### Selected extract:
Human beings are complex with many strands co-existing in one personality. The difference between an average persona and a luminary is that while the former is a cacophony of many discordant notes the latter is a multi-coloured splendour woven into a harmony of diverse colours, contradictions and paradoxes which add up to make a beautiful whole. It is this harmony of love and light that makes Dadaji such a beloved personality. It is this blending of utter detachment from things earthly and the superhuman power of feeling for his fellow-beings that marks him out as a sadhu.
I have known the sensitive artist and social man in him to suffer intensely at being misunderstood by old friends and dear ones and yet the Yogi in him to break all ties to swim away from the shore of human bondage in search of the Infinite.
A man really lives only as long as he keeps growing, evolving. When evolution stops he ceases to live – he just exists. Which is why after a time distance comes between him and the others whose pace is slower than his. This is much more relevant in the case of a spiritual aspirant. Dadaji’s central being has always been that of a Yogi. His Gurudev Sri Aurobindo once wrote to him: ‘You are a born Yogi.’ He has the soul of a Yogi that wants nothing but to give itself unconditionally to the Lord; the intellect of a scientist which disowns all blind beliefs and wants to accept nothing on trust or hearsay evidence; the tremendous vitality of an activist which compels him to work ceaselessly and the sensitive nature of an artist that thrills to things of beauty, nobility and sacrifice.
Page-9 But even though it is the Yogi Dilip Kumar that triumphs every time, he has not rejected his soul-stirring music, his literature, poetry and his all-embracing love to become an ascetic. He has used all these gifts his Maker has endowed him with so that he may worship the Lord. All these he converts into a fuel to the fire of his aspiration and thus emerges, an effulgent phenomenon.
What is it that makes a Yogi or an illuminate? Spiritual life is essentially an inner life which is difficult to appraise from the surface. It is not the clothes, the food, the outer detachment, the rituals that really matter. But then I have asked myself how shall one know? I do not talk of the inquisitive mind that questions and does not wait for an answer – that only indulges in window-shopping in the city of knowledge. I have in mind the thirsty heart that needs water and can appease the thirst not by mere information but by drinking at the Fount of Truth.
Shall I judge a sadhu by his power to perform miracles, by the number of followers he has, by the number of times he has crossed the seas to preach? Or shall I judge him by his oratory, his learning, his teachings? All these things can be very misleading, indeed.
How do I claim then that Dadaji is a sadhu? By his superhuman power of loving all those who come near him – rich, poor, good, bad, eminent men and poor peasants, those who love and admire him and those who misunderstand and slander him.
I call him a sadhu for his tolerance of human failings and his understanding of people’s misunderstandings. He never judges a man. “Who am I to judge?” he often says. “None of us are perfect. Let us see our own flaws and not frown on others’ shortcomings.”
I call him an illuminate because of his great humility – not the conventional kind that says: “I am nothing, I am nothing,” but the humility that comes from an inner strength and makes him bow down to holiness and nobility of character wherever he meets them. The humility that makes him perform one of the most difficult feats especially for a spiritual master – to wit, having the courage to say, “I do not know.” It is perhaps because of his love and regard for truth that he never hesitates to say: “I do not know this or that.” It is because of his inner fulfilment that he says to all who come to him for guidance: “I have not achieved the final illumination.

### Given material:
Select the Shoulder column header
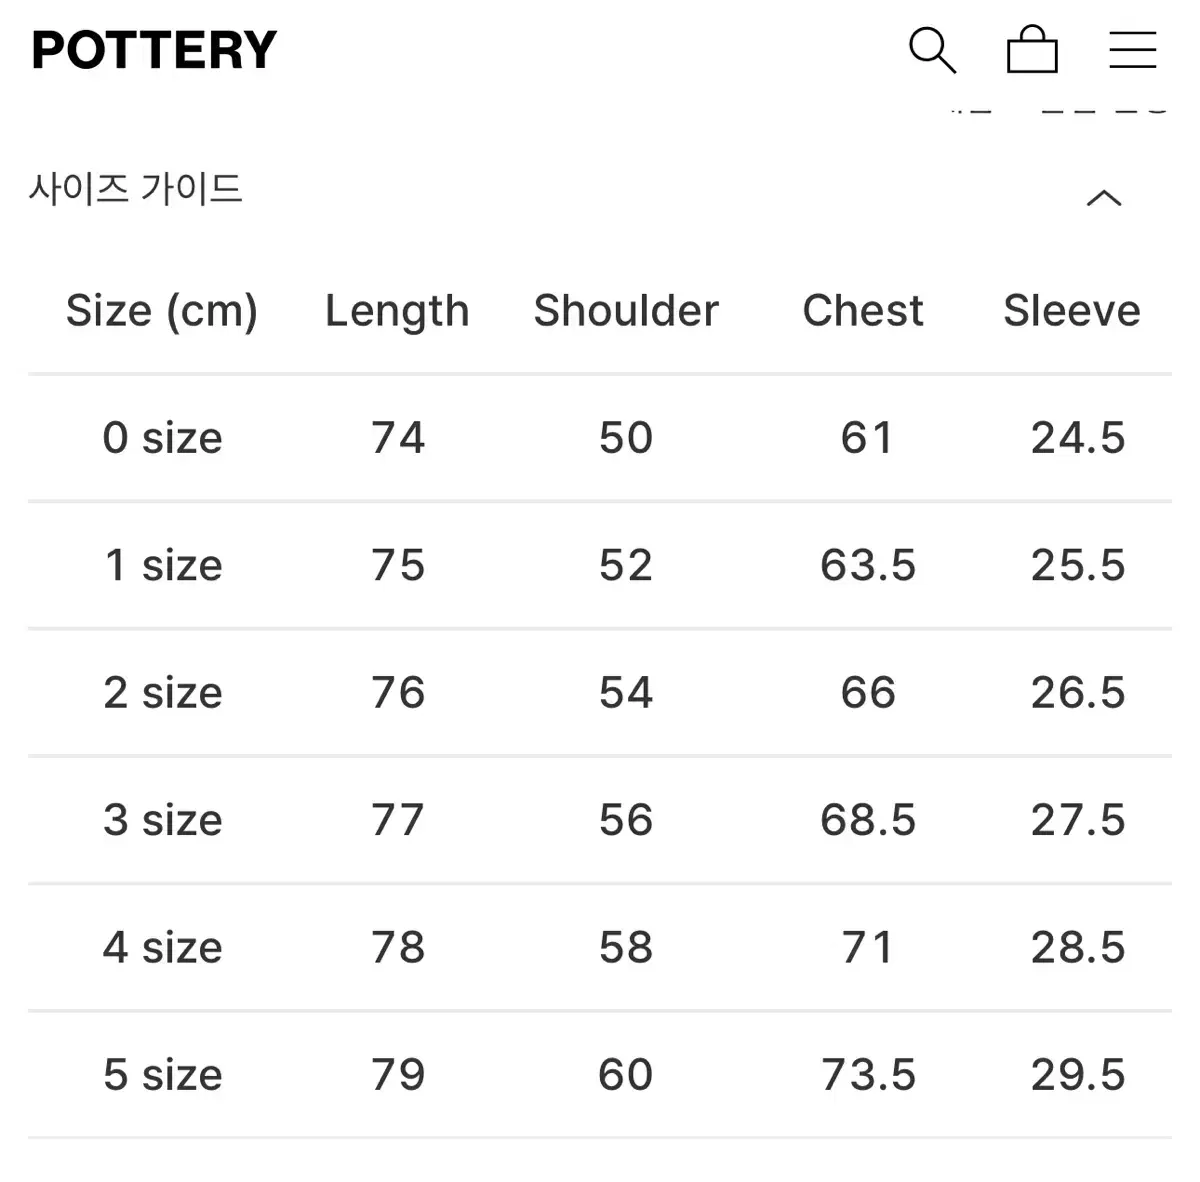This screenshot has height=1182, width=1200. coord(626,310)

### What this exercise asks:
**1)** Quote the passage about Dadaji word for word, starting at "Human beings are" and ending at "as a sadhu.".
**2)** Extend the passage about Dadaji from the point where it stops.
The lines play no part here.

### Exercise results:
**1)**
Human beings are complex with many strands co-existing in one personality. The difference between an average persona and a luminary is that while the former is a cacophony of many discordant notes the latter is a multi-coloured splendour woven into a harmony of diverse colours, contradictions and paradoxes which add up to make a beautiful whole. It is this harmony of love and light that makes Dadaji such a beloved personality. It is this blending of utter detachment from things earthly and the superhuman power of feeling for his fellow-beings that marks him out as a sadhu.

**2)**
Page-10 I am a seeker, if you follow my guidance, remember I am one of you (which he is not), only a few steps ahead of you.” I revere him as a Yogi because there is no “holier than thou” pretension about him – he is so utterly natural and so human that one can’t help feeling that he is with us yet not one of us.
I love him as a sadhu for I see his greatness in acknowledging greatness wherever he sees it even when the person he extols runs him down behind his back. Time and again I have heard him say: “Just because X does not like my music or my writings it does not mean I shall not appreciate his poetry.”
Gratitude is his spiritual quality rather a rare one. Last year when someone misbehaved with him he said to me: “Today he is not behaving well but let us remember all that we have received from him in the past. Let us be grateful to him for his love and his service.”
I admire him as a sadhu for his infinite capacity of giving joy to all who come to him. He scatters joy and laughter wherever he goes and how much the world needs that with all the strain and struggle of existence.
Above all I adore him as a sadhu and a Guru for he teaches not by words but by his deeds, by example rather than precept. His work is his worship and what infinite pains he takes to make that offering as perfect as possible! I have seen him get up in the middle of the night to change one word, one little punctuation in a poem that he had composed before going to bed.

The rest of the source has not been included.